Murmur
An abnormal sound heard during auscultation of the heart
Definition
A heart murmur is an abnormal sound heard with a stethoscope during the cardiac cycle, usually caused by turbulent blood flow across valves or through septal defects.
Grading (I to VI)
- I: Barely audible
- II: Quiet but clearly audible
- III: Moderately loud
- IV: Loud with palpable thrill
- V: Very loud, partial stethoscope contact
- VI: Audible without stethoscope
Common Causes
- Valve stenosis (narrowing): aortic, mitral, pulmonic, tricuspid
- Valve regurgitation (insufficiency)
- Septal defects (VSD, ASD)
- Patent ductus arteriosus
- Physiologic (athletic heart, pregnancy)
Nursing Interventions
Document location (aortic, pulmonic, Erb's point, tricuspid, mitral. 'APETM'), timing (systolic/diastolic), pitch, radiation, and grade.
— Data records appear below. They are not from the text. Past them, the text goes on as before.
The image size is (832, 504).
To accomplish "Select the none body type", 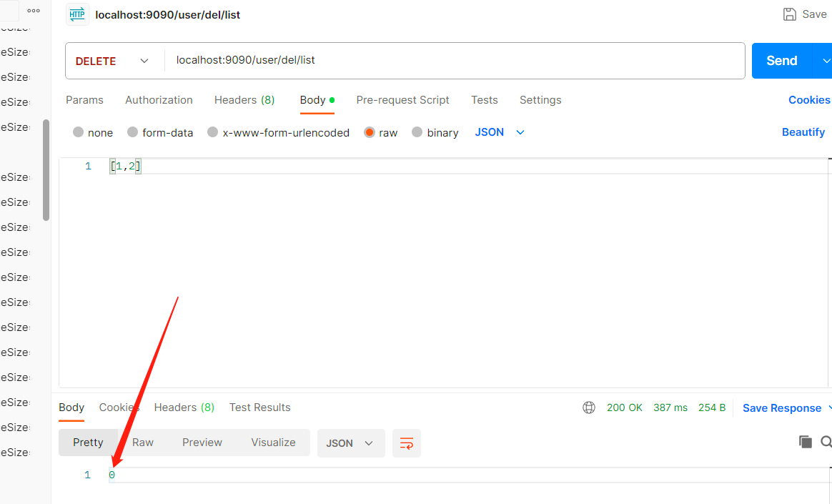I will coord(93,132).
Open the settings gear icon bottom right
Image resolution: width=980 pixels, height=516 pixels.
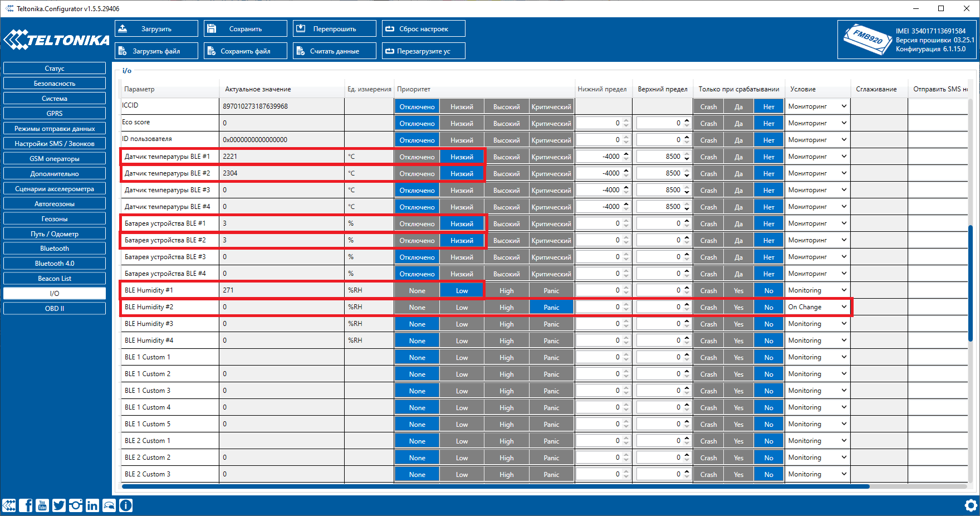[971, 505]
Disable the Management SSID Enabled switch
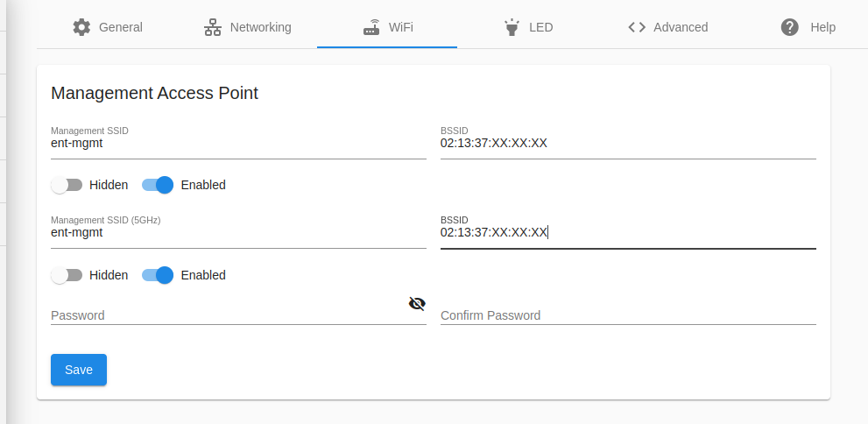Screen dimensions: 868x424 pyautogui.click(x=158, y=185)
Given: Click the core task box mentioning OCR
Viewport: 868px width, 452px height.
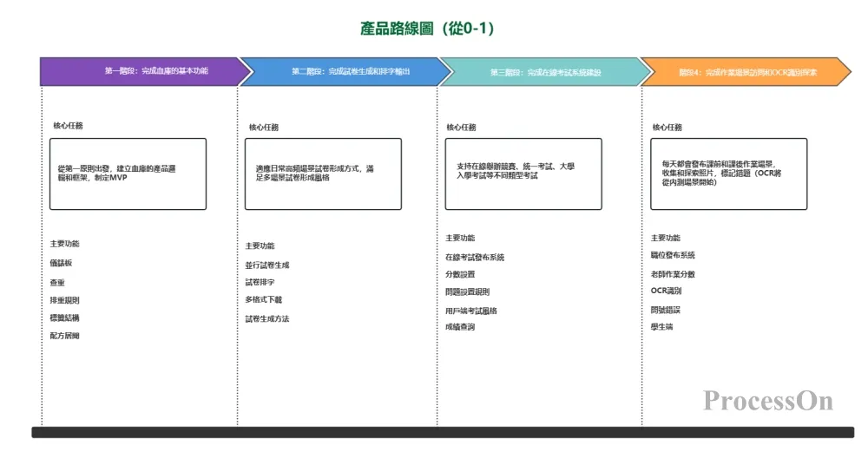Looking at the screenshot, I should [x=728, y=174].
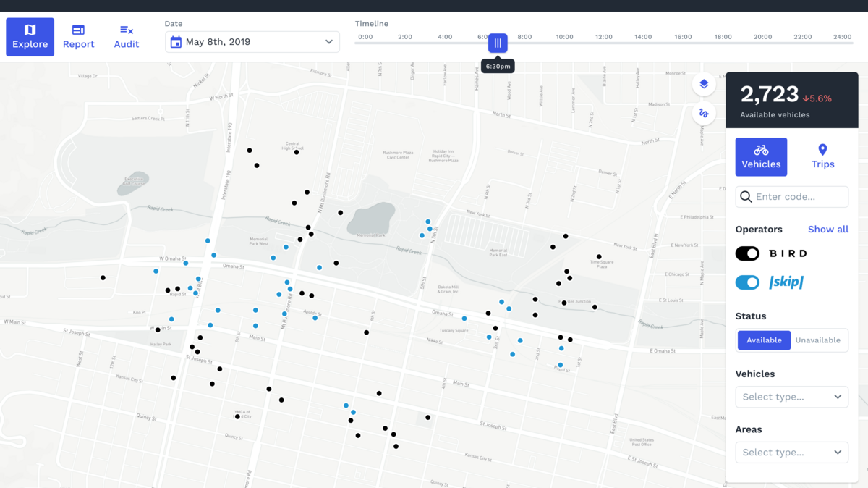Select the Unavailable status button
The height and width of the screenshot is (488, 868).
click(819, 340)
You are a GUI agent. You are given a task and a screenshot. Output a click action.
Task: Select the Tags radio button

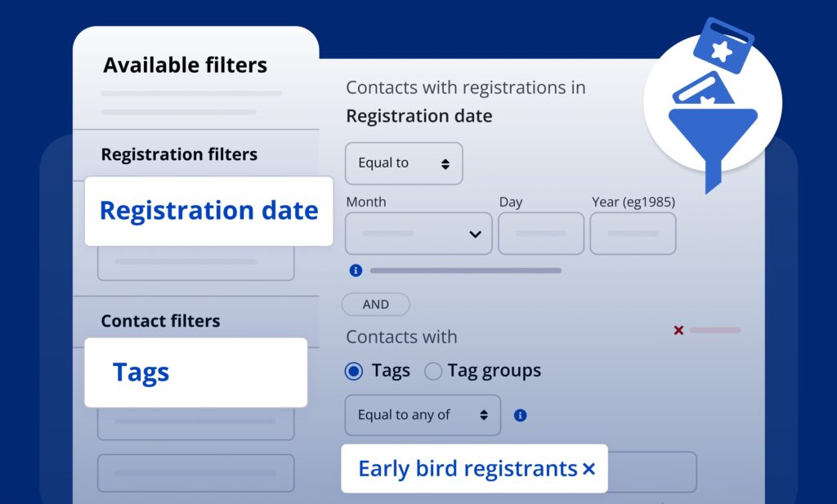354,371
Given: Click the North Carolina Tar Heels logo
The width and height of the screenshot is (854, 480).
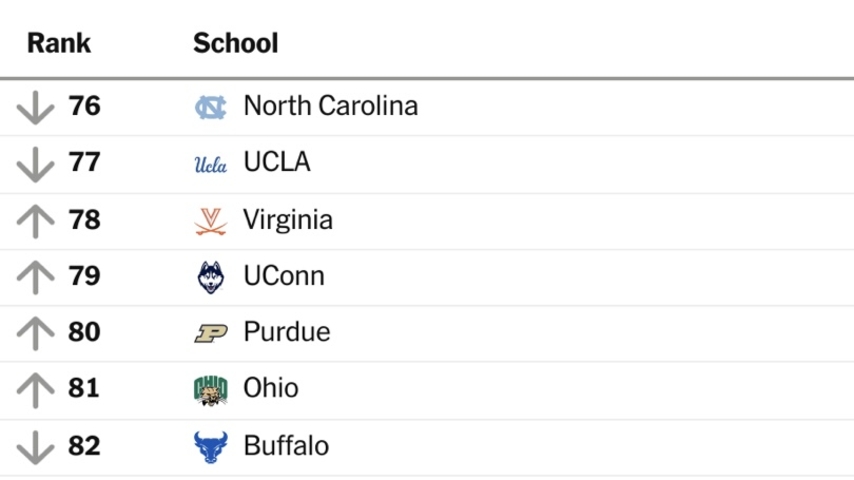Looking at the screenshot, I should [211, 107].
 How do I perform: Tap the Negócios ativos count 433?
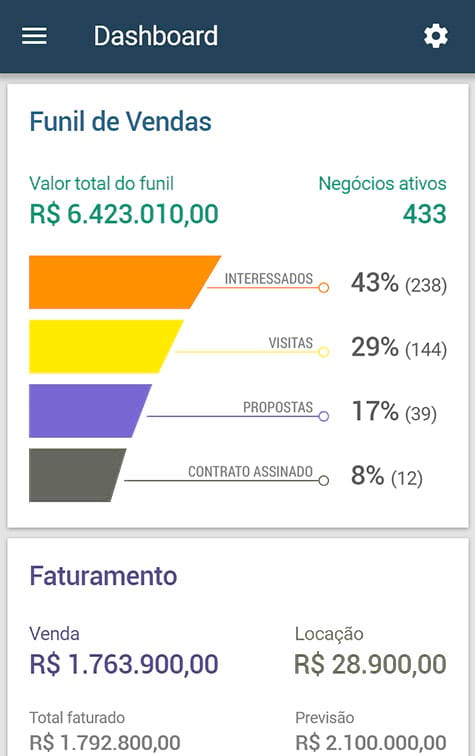click(425, 214)
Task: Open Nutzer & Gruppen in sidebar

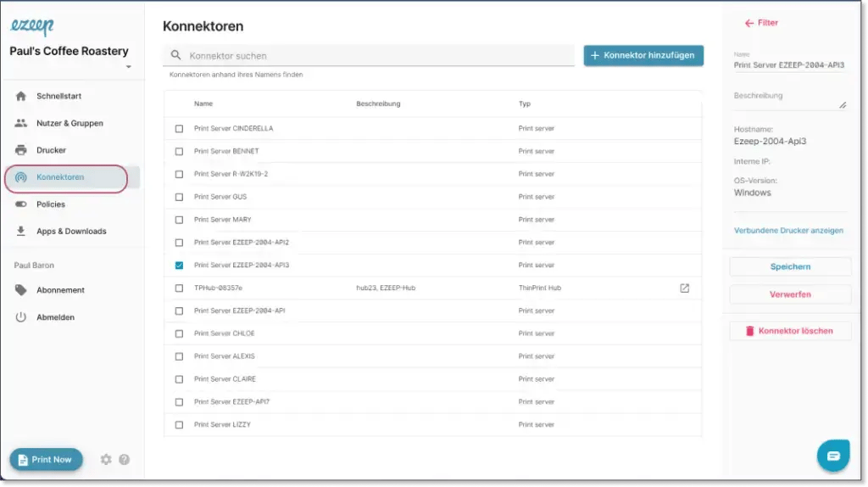Action: click(x=70, y=123)
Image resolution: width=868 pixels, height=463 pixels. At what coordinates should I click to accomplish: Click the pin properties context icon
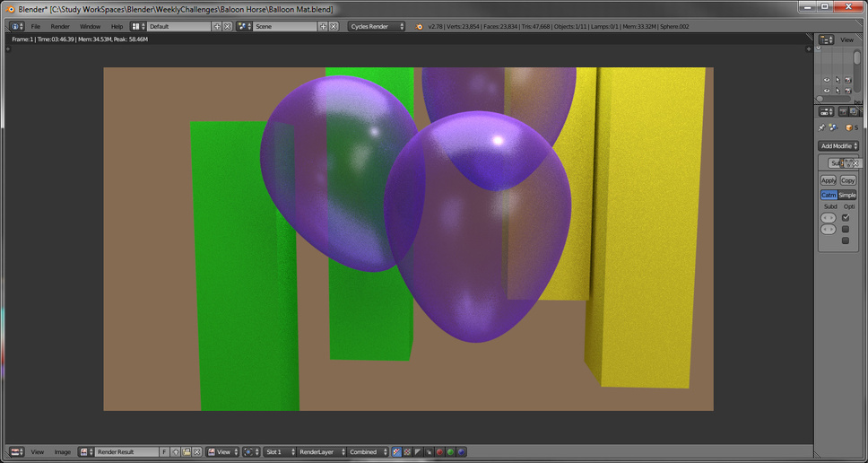coord(821,127)
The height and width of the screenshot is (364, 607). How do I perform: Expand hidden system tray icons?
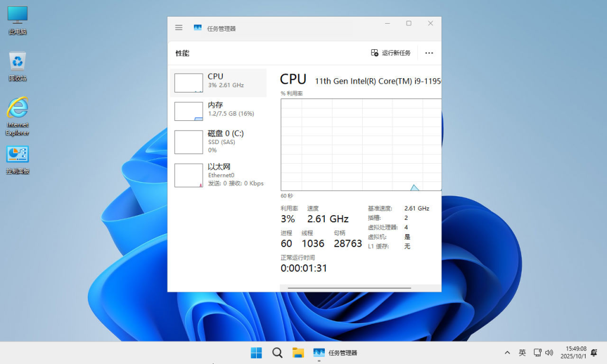click(x=507, y=352)

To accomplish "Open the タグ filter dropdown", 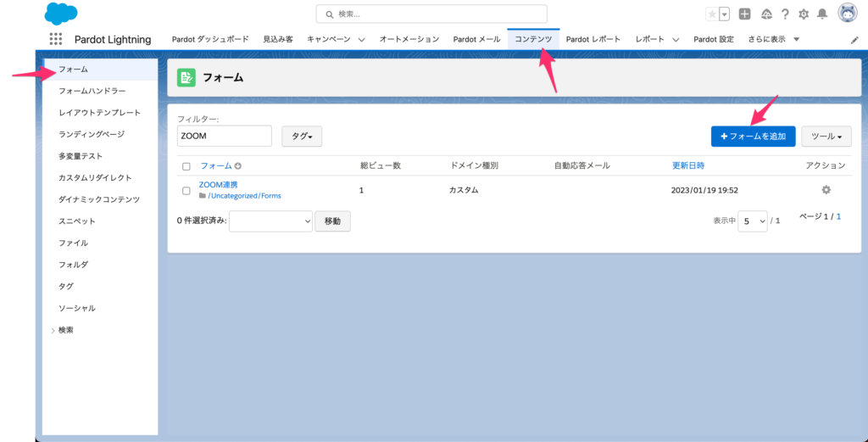I will click(302, 137).
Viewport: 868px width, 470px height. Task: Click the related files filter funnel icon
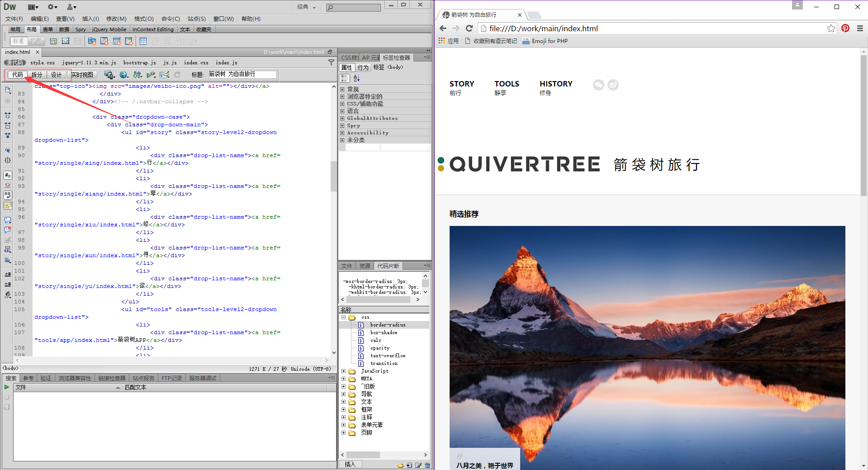click(x=331, y=62)
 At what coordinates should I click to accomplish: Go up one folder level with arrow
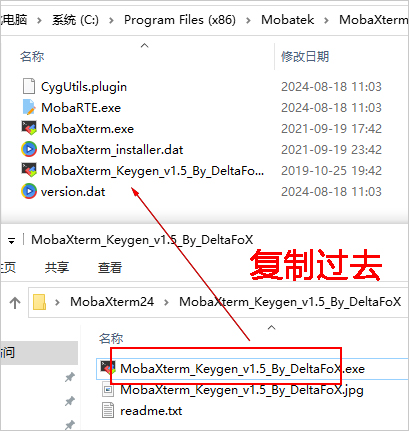15,303
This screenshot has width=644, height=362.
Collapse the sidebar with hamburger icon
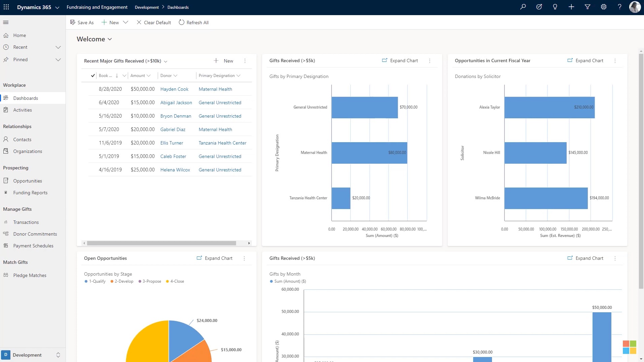pyautogui.click(x=6, y=23)
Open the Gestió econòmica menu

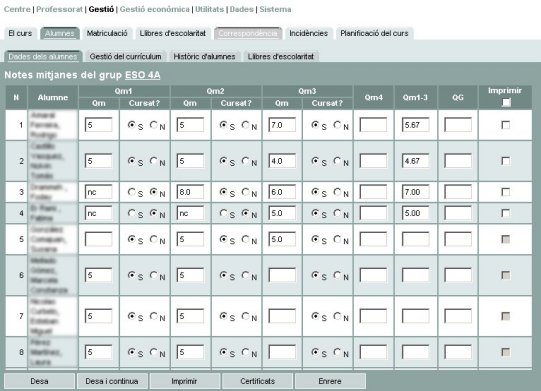click(x=155, y=9)
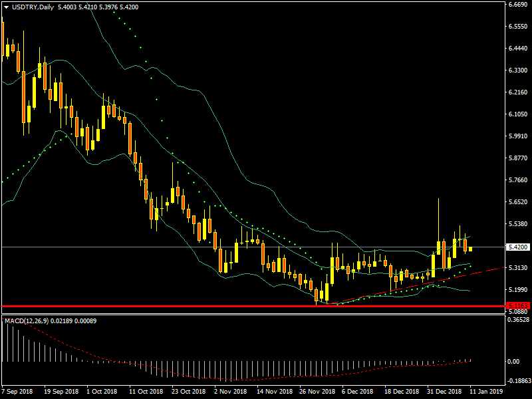Viewport: 532px width, 399px height.
Task: Click the dropdown triangle beside USDTRY,Daily
Action: (6, 7)
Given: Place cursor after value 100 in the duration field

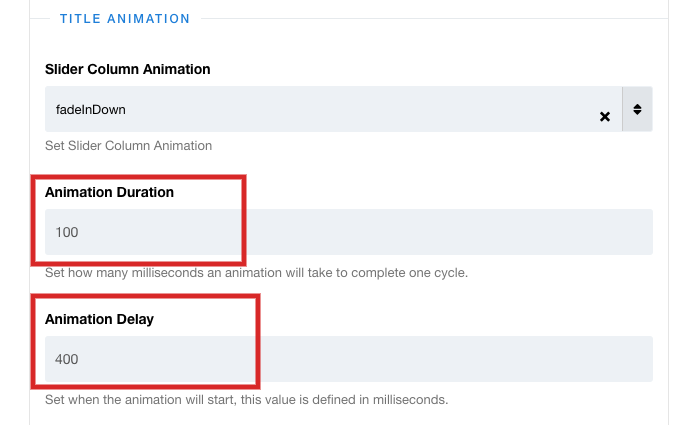Looking at the screenshot, I should 81,232.
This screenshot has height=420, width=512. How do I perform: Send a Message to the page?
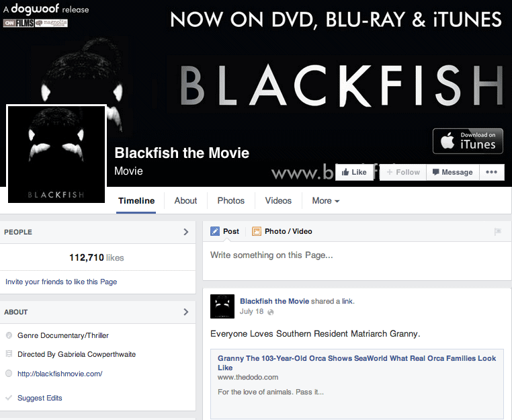[453, 172]
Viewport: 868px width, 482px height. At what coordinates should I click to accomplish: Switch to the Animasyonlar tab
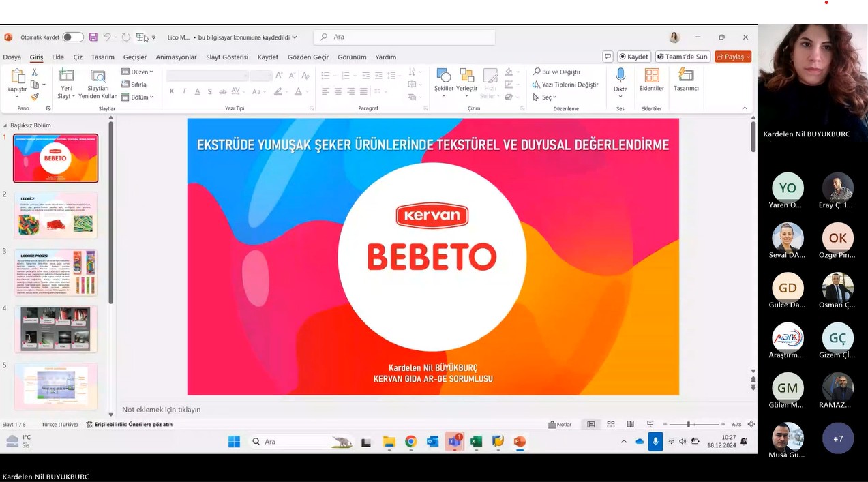176,57
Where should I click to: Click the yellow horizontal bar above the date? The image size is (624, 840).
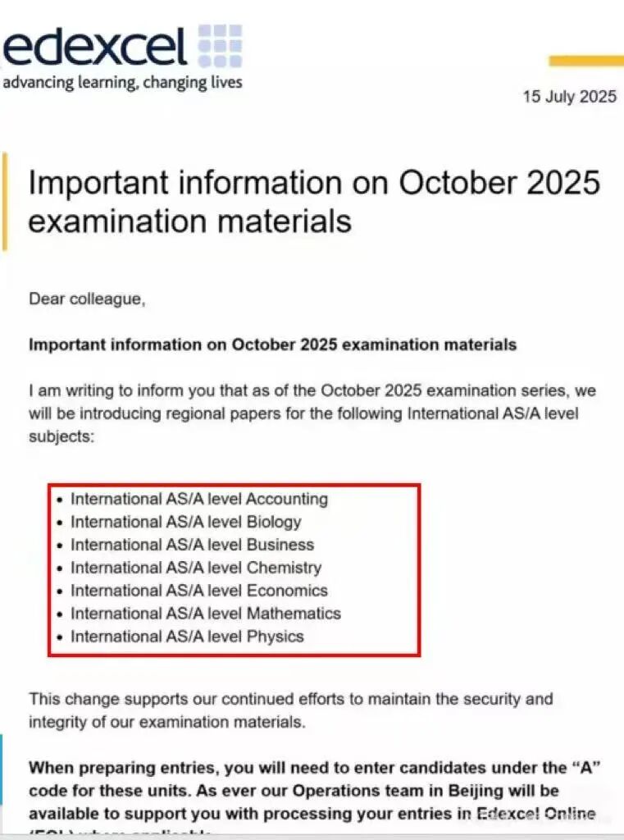585,61
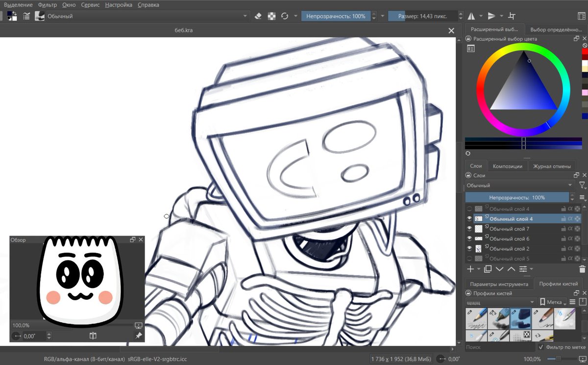The width and height of the screenshot is (588, 365).
Task: Switch to the Композиции tab
Action: pos(508,166)
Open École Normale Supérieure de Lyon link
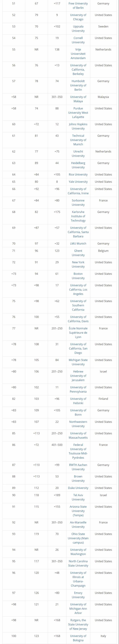This screenshot has width=119, height=644. tap(78, 333)

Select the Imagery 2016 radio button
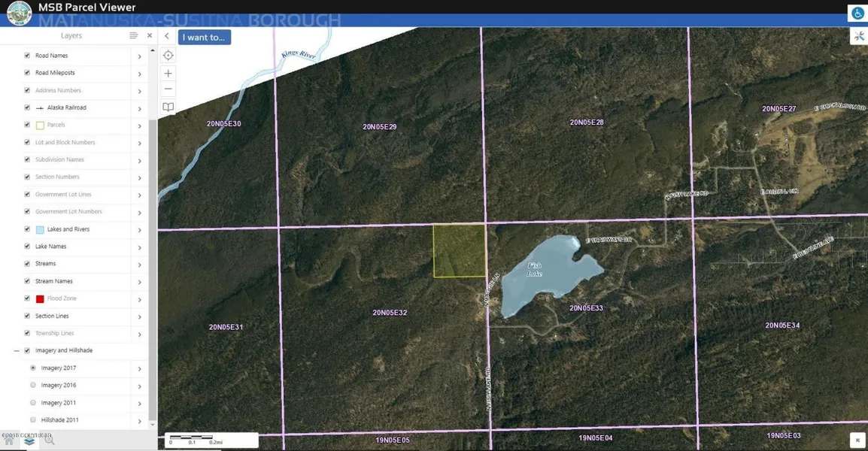tap(33, 385)
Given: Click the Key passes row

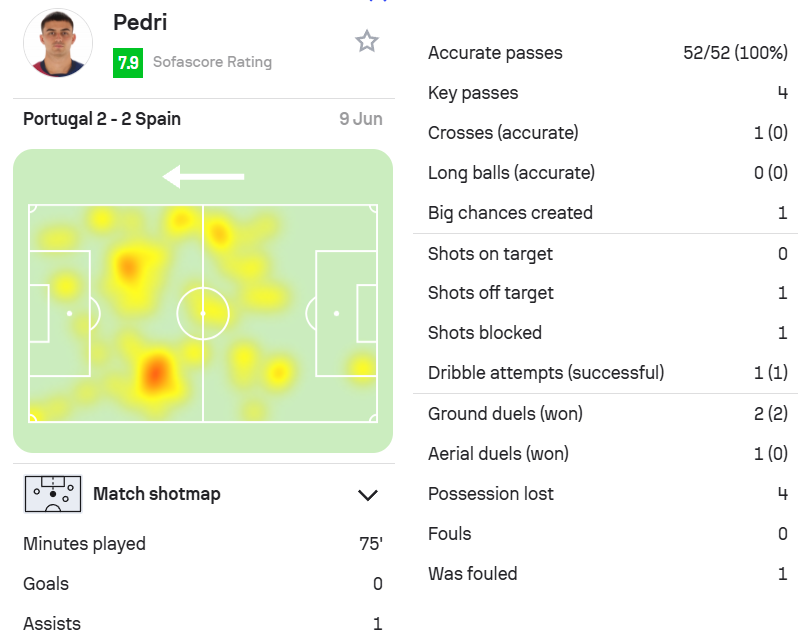Looking at the screenshot, I should pos(607,93).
Correlate with clinical presentation. Evaluate with echocardiogram. Monitor for heart failure symptoms. Provide endocarditis prophylaxis when indicated before dental/invasive procedures.
NCLEX Relevance
Distinguish systolic (aortic stenosis, mitral regurgitation) vs diastolic (aortic regurgitation, mitral stenosis).